Much of the discussion has been about Capaldi’s stories, and what he’s brought to the role. But something that doesn’t get enough light shone on it is his sheer behind the scenes humanity. The internet is very good at reducing a person to just their on-screen role, but I wanted to share a couple of small things that Capaldi deserves credit for, yet doesn’t seek.
Firstly, his costume as the 12th Doctor.
One of the things that’s remained important to Capaldi, and to Steven Moffat, is that Doctor Who is reachable. That it’s a show that talks to a family audience, and gives children in particular something they can copy, or play, irrespective of riches or background.
As Moffat told me at Christmas: “I always say you have to be able to draw the monster.”
“We talk a lot about what’s the playground game? That doesn’t mean we take it simply. Doctor Who stories can be complicated, and can be emotional. But it means you have to keep in mind the slightly different, more intense, more emotional way that kids watch television. At its heart, it is a children’s programme. One that adults absolutely love.”
For Capaldi, he was conscious from the off that his Doctor was for everyone. And thus he and the team came up with something simple for his costume. Whilst not everyone can afford the long flowing coat that the Doctor wears, pretty much everyone who watches the show has access to a shirt. Thus, Capaldi did the top button of the shirt up, and wore it without a tie. Why? Because it was a very simple thing that children could copy, whether they had money or not, and say they were the Doctor.
It might not sound like much, but it’s the kind of little detail that’s clearly mattered to the man.
But that pales next to the events where Capaldi attends, and finds himself surrounded by the show’s younger fans. Last Christmas – and this wasn’t an uncommon example – the BBC held a preview screening of the Doctor Who Christmas special, The Return Of Doctor Mysterio. Only the first screening wasn’t for the press and assorted guests. It was an afternoon screening for schoolchildren, arranged and staged with no publicity, no fanfare, and no desire to make headlines. Capaldi and Moffat both attended, and in doing so, made the day of the many young viewers who get the first viewing of the episode (outside of the production team and BBC).

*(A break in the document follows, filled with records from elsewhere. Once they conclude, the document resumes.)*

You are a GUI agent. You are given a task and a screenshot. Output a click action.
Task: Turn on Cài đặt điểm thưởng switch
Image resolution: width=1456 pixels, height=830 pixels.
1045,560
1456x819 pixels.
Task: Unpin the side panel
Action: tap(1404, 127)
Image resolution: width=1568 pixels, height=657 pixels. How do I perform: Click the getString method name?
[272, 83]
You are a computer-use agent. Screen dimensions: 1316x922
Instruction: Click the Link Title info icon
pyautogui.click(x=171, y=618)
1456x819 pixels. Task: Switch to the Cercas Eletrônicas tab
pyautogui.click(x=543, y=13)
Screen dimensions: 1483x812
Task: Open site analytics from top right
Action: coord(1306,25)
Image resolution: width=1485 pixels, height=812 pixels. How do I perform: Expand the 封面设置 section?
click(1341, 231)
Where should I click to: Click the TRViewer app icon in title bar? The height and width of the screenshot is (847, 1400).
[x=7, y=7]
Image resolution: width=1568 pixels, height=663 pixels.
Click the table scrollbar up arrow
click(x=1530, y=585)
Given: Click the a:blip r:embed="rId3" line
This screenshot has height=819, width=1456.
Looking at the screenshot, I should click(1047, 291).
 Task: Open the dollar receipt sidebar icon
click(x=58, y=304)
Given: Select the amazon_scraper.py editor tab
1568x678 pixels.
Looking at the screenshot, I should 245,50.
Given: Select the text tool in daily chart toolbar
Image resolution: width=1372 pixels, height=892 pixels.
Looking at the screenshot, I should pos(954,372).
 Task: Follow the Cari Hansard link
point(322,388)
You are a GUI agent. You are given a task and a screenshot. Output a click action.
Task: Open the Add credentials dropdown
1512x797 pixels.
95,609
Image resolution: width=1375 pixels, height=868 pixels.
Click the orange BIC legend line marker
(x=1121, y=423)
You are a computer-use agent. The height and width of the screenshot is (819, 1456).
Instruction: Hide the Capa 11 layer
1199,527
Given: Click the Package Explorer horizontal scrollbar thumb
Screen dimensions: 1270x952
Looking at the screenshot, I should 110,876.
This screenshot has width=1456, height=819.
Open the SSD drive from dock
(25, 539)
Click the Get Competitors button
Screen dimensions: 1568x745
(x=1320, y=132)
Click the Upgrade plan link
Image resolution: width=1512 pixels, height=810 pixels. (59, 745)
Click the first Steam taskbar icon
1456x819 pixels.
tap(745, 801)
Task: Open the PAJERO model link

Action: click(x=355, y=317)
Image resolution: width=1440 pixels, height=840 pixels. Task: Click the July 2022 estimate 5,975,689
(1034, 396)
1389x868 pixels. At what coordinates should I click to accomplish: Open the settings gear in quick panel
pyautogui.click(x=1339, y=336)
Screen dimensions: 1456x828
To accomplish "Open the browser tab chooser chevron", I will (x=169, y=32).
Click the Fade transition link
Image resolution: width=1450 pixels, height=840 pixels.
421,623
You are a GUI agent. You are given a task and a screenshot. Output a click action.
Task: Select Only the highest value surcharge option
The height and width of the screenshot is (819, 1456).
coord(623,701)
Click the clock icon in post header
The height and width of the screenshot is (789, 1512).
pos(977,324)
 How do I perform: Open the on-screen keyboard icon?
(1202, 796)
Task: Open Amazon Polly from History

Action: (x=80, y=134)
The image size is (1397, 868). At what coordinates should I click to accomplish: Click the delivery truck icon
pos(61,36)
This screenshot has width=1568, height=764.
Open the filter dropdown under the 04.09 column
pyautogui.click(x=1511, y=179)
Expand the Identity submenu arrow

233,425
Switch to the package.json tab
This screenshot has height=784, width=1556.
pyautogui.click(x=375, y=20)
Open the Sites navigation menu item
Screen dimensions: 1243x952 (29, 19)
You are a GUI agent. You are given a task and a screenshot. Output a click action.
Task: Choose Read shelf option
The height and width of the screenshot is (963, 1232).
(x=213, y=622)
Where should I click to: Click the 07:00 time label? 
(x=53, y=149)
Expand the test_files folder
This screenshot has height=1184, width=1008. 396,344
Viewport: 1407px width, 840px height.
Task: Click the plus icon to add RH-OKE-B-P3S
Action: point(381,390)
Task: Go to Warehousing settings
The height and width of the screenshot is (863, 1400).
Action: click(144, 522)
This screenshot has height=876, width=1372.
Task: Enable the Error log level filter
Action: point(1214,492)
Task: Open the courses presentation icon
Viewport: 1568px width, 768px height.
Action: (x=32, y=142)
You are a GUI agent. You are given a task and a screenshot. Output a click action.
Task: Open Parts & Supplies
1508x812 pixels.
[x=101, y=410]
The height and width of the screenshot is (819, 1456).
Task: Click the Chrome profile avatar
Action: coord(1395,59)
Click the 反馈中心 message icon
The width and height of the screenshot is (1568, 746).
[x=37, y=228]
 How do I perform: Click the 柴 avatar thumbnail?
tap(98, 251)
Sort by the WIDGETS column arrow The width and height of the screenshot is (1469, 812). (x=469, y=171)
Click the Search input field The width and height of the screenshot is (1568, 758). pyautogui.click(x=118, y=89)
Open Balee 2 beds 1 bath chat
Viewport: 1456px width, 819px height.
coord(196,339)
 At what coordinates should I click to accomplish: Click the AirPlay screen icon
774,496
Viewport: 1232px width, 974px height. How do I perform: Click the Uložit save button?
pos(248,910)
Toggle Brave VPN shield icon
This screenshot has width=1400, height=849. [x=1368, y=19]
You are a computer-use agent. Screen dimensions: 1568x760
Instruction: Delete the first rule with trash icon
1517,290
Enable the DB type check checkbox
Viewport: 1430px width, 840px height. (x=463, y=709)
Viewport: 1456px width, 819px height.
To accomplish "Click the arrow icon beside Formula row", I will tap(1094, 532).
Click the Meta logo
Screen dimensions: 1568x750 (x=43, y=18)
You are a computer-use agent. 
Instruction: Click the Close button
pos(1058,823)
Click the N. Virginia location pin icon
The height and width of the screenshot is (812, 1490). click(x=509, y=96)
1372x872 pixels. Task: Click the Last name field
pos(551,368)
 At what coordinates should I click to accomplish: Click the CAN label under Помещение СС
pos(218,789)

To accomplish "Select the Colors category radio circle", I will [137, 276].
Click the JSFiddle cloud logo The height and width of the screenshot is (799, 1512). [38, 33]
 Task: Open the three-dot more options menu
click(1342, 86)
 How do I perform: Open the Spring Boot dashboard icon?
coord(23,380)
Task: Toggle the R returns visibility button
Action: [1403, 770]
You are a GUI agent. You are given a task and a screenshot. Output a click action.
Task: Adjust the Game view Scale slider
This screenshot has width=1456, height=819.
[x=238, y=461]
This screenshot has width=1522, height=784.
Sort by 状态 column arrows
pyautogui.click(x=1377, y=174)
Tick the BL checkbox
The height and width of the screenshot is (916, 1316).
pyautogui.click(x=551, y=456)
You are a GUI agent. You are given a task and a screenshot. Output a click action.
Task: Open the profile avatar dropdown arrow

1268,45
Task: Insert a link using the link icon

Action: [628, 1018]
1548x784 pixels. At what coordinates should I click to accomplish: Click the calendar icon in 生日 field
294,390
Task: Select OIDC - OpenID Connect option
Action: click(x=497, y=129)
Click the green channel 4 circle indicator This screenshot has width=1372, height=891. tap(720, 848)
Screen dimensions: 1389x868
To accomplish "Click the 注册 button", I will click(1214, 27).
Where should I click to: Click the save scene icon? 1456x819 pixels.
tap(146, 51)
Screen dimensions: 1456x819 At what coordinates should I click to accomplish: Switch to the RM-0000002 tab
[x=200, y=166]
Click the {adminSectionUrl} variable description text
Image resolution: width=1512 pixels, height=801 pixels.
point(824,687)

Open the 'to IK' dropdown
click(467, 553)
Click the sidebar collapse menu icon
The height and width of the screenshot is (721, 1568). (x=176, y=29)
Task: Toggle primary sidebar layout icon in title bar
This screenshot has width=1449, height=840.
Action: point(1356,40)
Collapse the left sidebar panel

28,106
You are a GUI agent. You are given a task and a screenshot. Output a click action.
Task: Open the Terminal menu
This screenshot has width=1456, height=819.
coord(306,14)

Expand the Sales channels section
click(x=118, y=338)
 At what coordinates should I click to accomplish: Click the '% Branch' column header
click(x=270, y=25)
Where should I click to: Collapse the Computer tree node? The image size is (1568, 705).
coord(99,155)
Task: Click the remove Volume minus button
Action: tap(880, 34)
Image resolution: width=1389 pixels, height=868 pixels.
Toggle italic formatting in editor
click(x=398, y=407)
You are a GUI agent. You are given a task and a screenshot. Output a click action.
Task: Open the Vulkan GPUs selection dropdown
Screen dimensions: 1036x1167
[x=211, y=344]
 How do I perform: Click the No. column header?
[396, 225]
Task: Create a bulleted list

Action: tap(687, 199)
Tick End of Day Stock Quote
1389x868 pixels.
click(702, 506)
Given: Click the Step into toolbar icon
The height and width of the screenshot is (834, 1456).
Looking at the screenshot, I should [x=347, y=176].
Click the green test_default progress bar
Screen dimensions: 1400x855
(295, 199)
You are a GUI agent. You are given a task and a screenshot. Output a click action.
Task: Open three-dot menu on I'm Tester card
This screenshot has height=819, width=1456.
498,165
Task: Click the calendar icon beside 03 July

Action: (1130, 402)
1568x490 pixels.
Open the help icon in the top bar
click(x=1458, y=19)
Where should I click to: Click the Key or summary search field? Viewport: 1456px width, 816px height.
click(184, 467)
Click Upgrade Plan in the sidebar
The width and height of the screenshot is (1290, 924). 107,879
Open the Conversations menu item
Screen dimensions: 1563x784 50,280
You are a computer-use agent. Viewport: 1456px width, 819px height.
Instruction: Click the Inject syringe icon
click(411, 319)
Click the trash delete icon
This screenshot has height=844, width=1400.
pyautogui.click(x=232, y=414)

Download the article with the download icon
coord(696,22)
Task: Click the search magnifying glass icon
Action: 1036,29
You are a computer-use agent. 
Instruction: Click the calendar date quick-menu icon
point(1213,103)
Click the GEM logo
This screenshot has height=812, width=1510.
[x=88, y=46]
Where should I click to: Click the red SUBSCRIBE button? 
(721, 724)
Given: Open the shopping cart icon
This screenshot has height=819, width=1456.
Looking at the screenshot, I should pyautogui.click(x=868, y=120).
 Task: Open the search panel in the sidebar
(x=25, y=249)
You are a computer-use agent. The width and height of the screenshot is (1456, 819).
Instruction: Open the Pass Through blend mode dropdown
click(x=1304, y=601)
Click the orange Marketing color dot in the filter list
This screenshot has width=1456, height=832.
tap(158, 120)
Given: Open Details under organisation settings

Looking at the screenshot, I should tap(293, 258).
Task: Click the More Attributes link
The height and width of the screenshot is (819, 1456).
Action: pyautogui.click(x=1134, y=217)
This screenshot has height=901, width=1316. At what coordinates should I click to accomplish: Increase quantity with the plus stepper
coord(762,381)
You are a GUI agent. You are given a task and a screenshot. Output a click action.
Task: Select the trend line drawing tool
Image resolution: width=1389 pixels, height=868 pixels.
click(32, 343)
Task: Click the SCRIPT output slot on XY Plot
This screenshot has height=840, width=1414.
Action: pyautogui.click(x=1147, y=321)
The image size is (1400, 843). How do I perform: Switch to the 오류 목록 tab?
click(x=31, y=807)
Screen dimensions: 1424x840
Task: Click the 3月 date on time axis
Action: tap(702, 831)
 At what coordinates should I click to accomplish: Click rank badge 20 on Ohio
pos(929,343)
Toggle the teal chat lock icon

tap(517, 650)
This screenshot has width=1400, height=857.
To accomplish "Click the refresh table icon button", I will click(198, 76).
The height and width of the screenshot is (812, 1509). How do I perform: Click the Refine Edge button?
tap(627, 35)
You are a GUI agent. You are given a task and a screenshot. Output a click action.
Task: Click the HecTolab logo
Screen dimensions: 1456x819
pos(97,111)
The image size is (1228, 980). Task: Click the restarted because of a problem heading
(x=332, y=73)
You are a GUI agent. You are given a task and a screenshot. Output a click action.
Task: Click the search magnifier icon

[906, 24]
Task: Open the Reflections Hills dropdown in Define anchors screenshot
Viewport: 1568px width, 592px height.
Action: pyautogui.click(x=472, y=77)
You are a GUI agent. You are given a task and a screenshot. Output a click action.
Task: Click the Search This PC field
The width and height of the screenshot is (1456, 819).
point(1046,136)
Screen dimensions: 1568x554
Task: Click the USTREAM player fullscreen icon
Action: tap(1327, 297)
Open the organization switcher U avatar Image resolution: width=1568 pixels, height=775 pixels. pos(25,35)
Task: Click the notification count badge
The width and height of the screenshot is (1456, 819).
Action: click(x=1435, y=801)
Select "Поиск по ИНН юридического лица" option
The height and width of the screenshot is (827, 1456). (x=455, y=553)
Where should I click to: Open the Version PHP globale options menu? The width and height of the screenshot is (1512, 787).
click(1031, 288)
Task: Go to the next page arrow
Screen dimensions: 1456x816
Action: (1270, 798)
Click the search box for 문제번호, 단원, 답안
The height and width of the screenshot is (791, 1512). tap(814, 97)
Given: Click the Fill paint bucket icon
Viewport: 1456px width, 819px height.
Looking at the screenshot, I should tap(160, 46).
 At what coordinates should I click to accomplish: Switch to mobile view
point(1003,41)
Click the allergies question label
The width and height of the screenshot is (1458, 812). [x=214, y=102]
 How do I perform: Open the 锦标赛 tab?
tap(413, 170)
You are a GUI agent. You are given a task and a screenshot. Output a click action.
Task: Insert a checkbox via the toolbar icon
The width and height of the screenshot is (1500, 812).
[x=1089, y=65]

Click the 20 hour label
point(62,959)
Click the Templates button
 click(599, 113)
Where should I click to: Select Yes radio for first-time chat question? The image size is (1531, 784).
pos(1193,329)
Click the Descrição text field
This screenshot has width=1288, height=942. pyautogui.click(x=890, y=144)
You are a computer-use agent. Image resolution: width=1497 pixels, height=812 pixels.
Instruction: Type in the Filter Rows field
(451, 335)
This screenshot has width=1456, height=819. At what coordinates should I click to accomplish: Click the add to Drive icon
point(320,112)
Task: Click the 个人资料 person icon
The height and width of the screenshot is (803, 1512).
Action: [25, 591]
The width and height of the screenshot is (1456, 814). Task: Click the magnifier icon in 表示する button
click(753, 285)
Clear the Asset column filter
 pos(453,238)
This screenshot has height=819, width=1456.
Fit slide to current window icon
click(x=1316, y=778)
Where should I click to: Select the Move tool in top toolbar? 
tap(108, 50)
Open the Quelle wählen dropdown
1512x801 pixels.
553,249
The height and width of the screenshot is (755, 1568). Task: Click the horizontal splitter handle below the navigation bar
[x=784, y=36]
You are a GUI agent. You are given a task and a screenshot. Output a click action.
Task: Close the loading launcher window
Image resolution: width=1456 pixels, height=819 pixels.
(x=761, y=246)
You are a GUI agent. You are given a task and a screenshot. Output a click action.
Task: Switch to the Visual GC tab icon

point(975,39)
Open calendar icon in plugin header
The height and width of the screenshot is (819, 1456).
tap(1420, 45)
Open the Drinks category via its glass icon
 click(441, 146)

Later that day came the press screening, to which many young guests were also invited. Understandably, many of them wanted to meet Capaldi. He’s always, from day one, respected, understood and enjoyed the importance of the role, and what it matters to people. You don’t need me to tell you that he’s one of us.
Pretty soon at the event, Capaldi found himself surrounded by young fans, after selfies, autographs, and the chance to just say hello. He stayed for hours. Sure, it’s his role, and it comes with the territory. But he stayed long past when he would reasonably have been expected to, and there wasn’t a hint of an autograph being charged for.
But there’s more. I watched as he talked individually to some of the youngsters who came up to him. And he did something I’d never really seen someone do when signing autographs. When someone approached him, he not only signed their magazine, piece of paper, book or whatever. He would – if he was uncertain of their name – practice it for them on a separate piece of paper first. Only when they were happy would he then sign properly for them, adding his own drawing of a Dalek if there was room.
I watched the faces of the kids as they walked away, and couldn’t help but imagine they’d remember that moment for the rest of their lives.
Some acts of kindness from Capaldi – and there are many – make the headlines. He sent a personal video message, for instance, to young Doctor Who fan Thomas Goodall, to help him get over the death of his grandmother a year or two back. “Sometimes sad things happen to us,” he said. “You should know that we’re on your side too.”
As I understand it, Capaldi’s tenure on Who has been underpinned by little acts of kindness. I’m also sure that he doesn’t go about those acts because he’s seeking reward, or publicity, or recompense for them. I just think that’s who he is.
I’ve loved Peter Capaldi as the Doctor, and I’ll be very sad to see him leave at the end of the year. But even more, I’ve loved seeing Peter Capaldi the human being, willing to go that extra mile, to make sure that Doctor Who is something that can enjoyed by all. In an internet swirling with bad things and negativity, I think someone like Capaldi is really worth celebrating.